Vision Tracking with RGB¶

In this tutorial we will create a vision-based target following navigation system to follow a moving target using an RGB camera input. This recipe demonstrates a core EMOS pattern: combining an EmbodiedAgents perception component with a Kompass navigation controller in a single script.

Before You Start¶

Get and start your camera ROS 2 node¶

Based on the type of the camera used on your robot, you need to install and launch its respective ROS 2 node provided by the manufacturer.

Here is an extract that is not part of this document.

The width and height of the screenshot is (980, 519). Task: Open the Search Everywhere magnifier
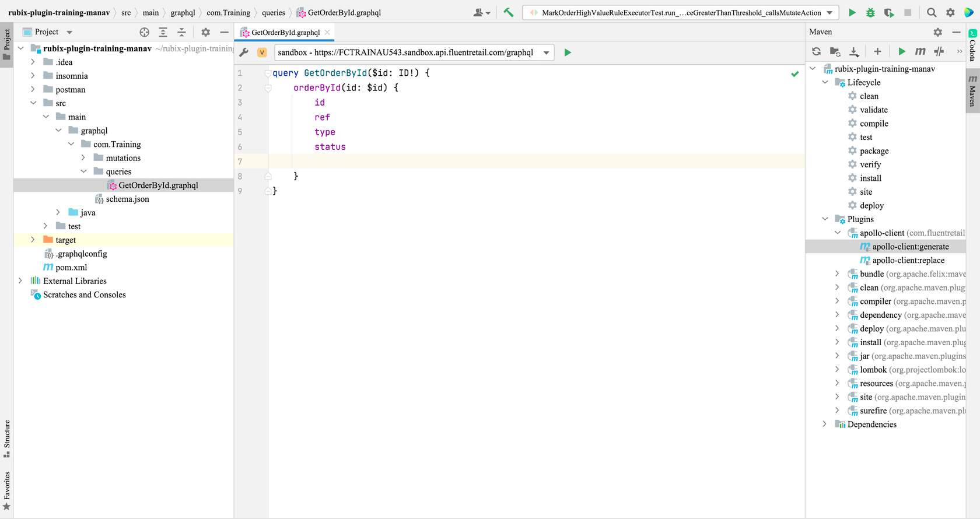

To run and test this example on your development machine, you can use your webcam along with the usb_cam package:

sudo apt install ros-<ros2-distro>-usb-cam
ros2 run usb_cam usb_cam_node_exe

Start vision detection/tracking using an ML model¶

To implement and run this example we will need a detection model processing the RGB camera images to provide the Detection or Tracking information. The most convenient way to obtain this is to use EmbodiedAgents and RoboML to deploy and serve the model locally. EmbodiedAgents provides a Vision Component, which will allow us to easily deploy a ROS node in our system that interacts with vision models.

Before starting with this tutorial you need to install both packages:

Install EMOS: check the instructions in the installation guide
Install RoboML: pip install roboml

After installing both packages, you can start roboml to serve the model later either on the robot (or your development machine), or on another machine in the local network or any server in the cloud. To start a RoboML RESP server, simply run:

roboml-resp

Tip

Save the IP of the machine running roboml as we will use it later in our model client.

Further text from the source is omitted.